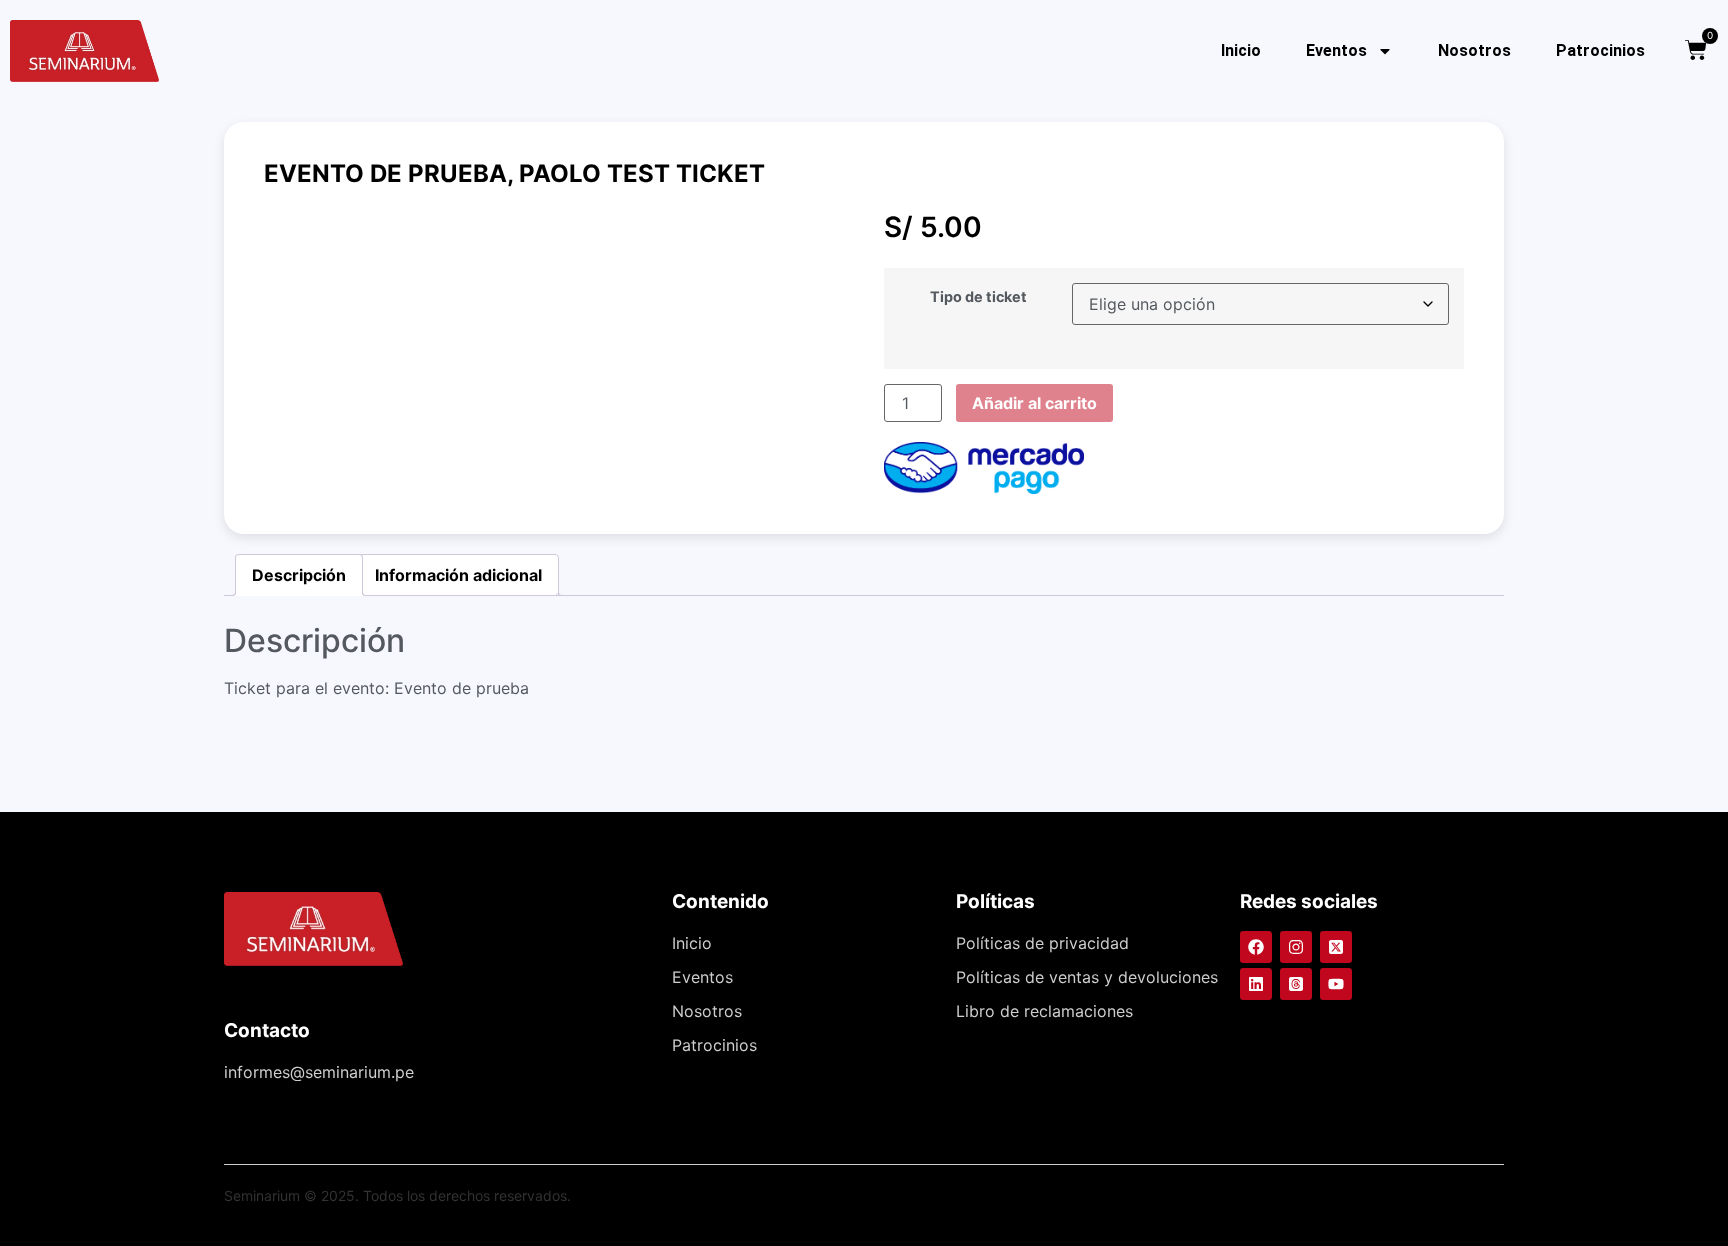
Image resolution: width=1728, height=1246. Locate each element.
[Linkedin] (1256, 984)
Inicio (1241, 50)
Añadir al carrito (1034, 403)
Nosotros (1474, 50)
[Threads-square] (1296, 984)
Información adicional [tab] (458, 575)
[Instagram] (1296, 947)
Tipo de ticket (978, 297)
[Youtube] (1336, 984)
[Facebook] (1256, 947)
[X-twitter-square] (1336, 947)
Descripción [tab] (299, 575)
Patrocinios (1600, 50)
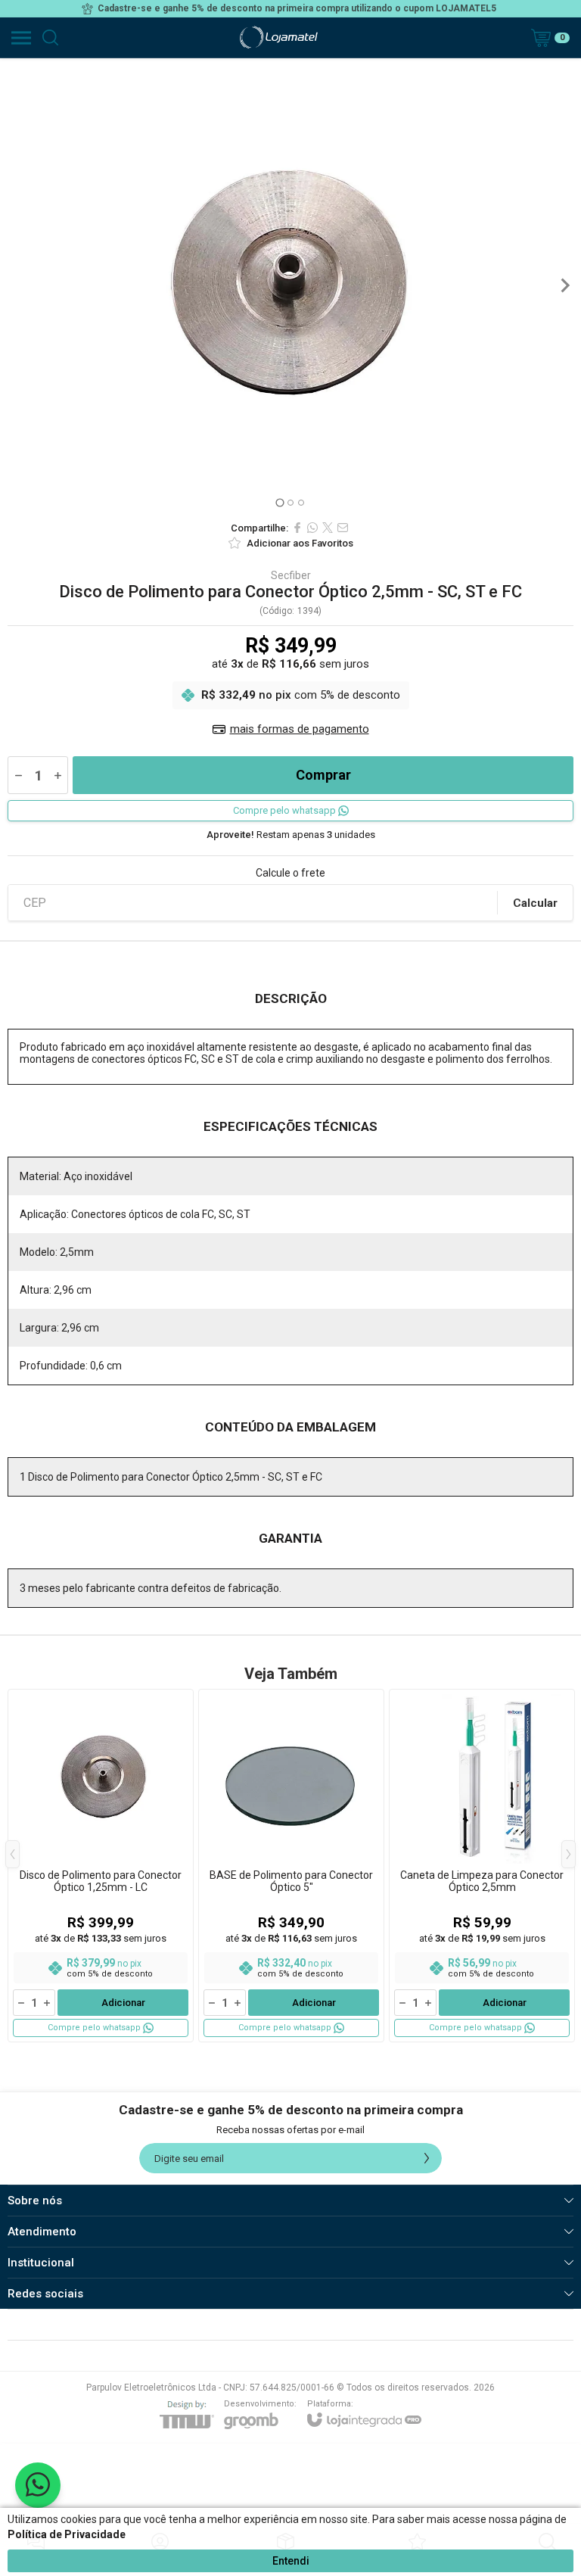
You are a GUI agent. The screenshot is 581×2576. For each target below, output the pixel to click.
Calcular (535, 903)
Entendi (290, 2561)
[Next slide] (564, 285)
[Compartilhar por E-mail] (342, 527)
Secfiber (291, 575)
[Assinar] (427, 2158)
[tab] (279, 502)
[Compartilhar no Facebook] (297, 527)
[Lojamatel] (277, 37)
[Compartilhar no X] (327, 527)
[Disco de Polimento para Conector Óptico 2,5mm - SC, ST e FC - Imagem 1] (290, 285)
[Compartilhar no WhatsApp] (312, 527)
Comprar (323, 775)
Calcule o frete (290, 872)
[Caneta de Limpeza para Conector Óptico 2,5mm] (482, 1866)
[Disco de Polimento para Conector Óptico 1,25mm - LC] (100, 1866)
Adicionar (123, 2002)
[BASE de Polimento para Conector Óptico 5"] (291, 1866)
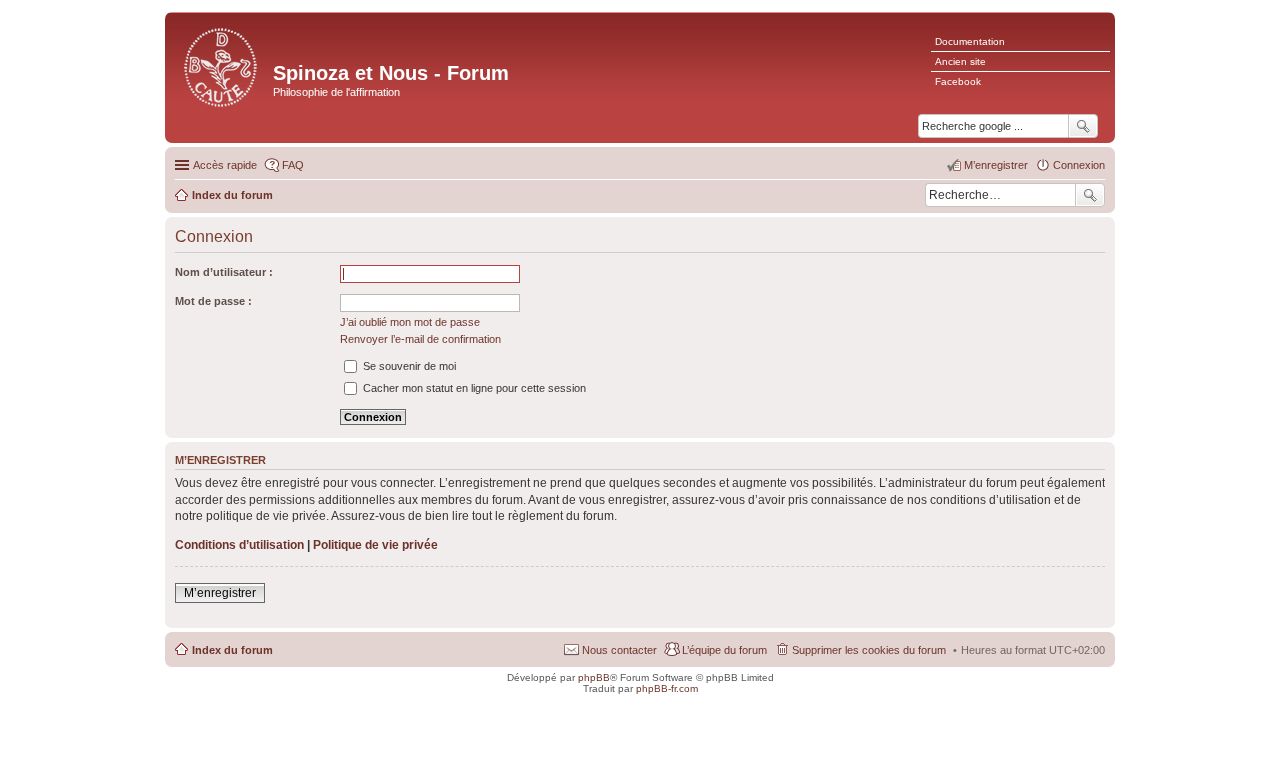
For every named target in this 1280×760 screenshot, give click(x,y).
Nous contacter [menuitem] (619, 650)
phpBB (594, 677)
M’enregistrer (220, 593)
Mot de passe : (213, 301)
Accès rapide (225, 165)
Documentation (970, 41)
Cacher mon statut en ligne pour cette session (473, 388)
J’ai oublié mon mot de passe (410, 322)
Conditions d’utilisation (239, 545)
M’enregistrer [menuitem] (996, 165)
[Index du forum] (221, 65)
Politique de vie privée (375, 545)
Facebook (958, 81)
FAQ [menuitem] (293, 165)
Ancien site (960, 61)
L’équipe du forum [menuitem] (724, 650)
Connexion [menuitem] (1079, 165)
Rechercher (1090, 195)
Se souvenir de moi (408, 366)
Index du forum (232, 650)
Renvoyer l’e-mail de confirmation (420, 339)
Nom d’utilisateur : (224, 272)
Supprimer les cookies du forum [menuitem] (869, 650)
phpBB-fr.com (667, 688)
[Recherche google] (1083, 126)
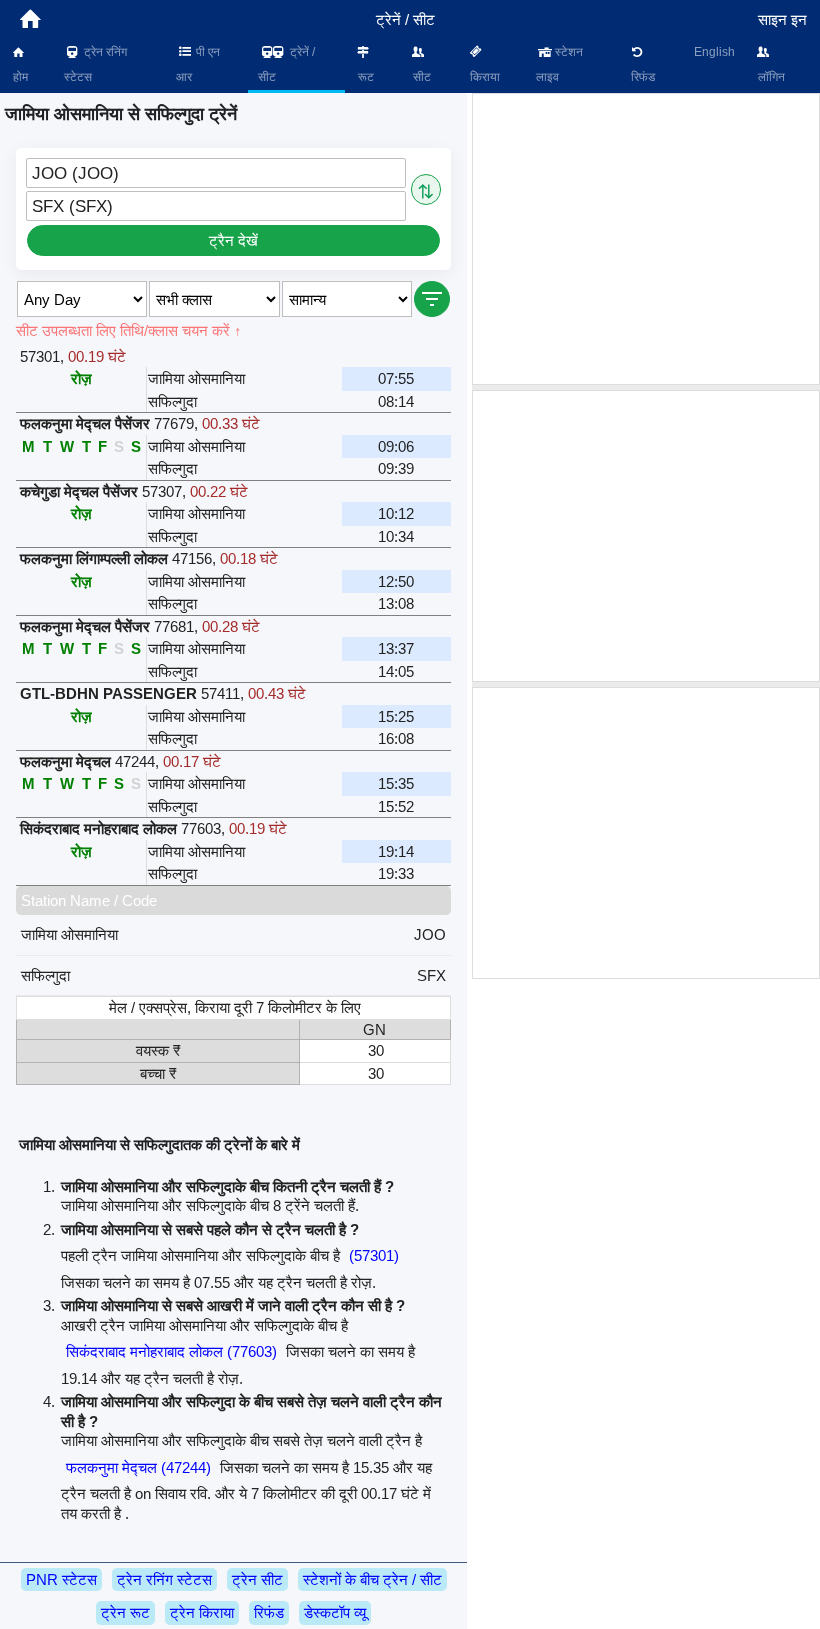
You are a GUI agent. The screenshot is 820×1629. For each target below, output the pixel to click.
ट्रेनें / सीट (286, 64)
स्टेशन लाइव (560, 64)
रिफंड (641, 77)
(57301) (374, 1255)
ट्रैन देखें (233, 240)
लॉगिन (770, 77)
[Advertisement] (646, 239)
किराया (483, 77)
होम (19, 77)
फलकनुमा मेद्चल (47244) (138, 1467)
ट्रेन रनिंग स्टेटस (95, 64)
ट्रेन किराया (202, 1612)
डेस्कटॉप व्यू (335, 1612)
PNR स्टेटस (61, 1579)
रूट (364, 77)
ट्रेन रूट (125, 1612)
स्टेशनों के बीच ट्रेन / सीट (372, 1579)
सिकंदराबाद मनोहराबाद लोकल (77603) (171, 1351)
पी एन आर (198, 64)
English (714, 52)
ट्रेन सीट (257, 1579)
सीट (420, 77)
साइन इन (782, 19)
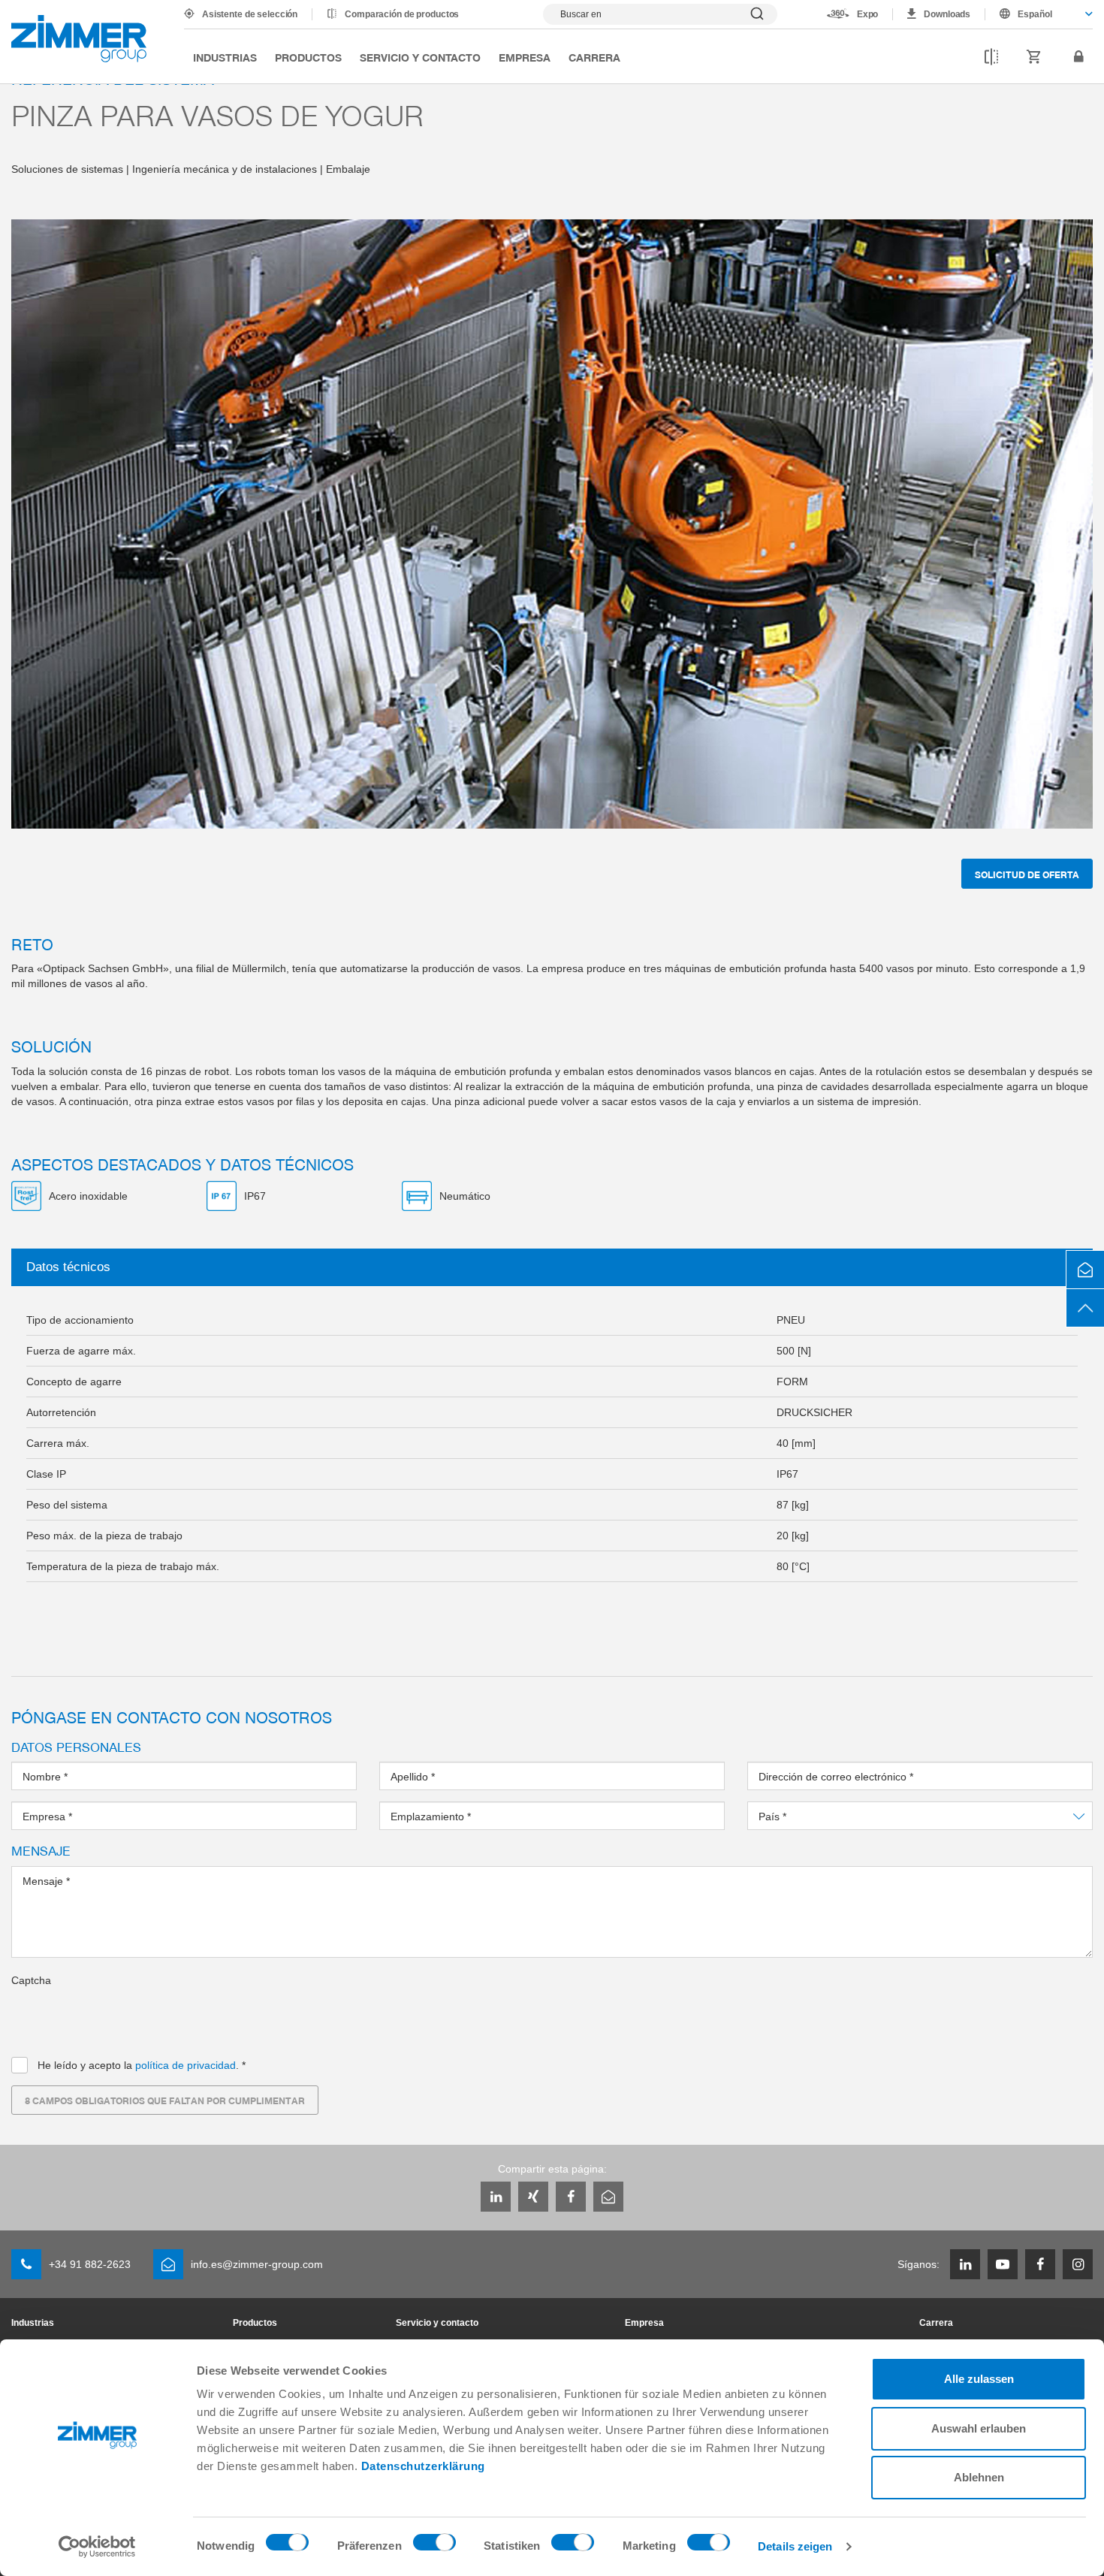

▶ The problem: Copy only this part of the entries above: the line with "phpBB (594, 677)", the line with "Conditions d’utilisation (239, 545)", and the lines between, all exactly as written.

▶ Exercise solution:
phpBB (594, 677)
M’enregistrer (220, 593)
Mot de passe : (213, 301)
Accès rapide (225, 165)
Documentation (970, 41)
Cacher mon statut en ligne pour cette session (473, 388)
J’ai oublié mon mot de passe (410, 322)
Conditions d’utilisation (239, 545)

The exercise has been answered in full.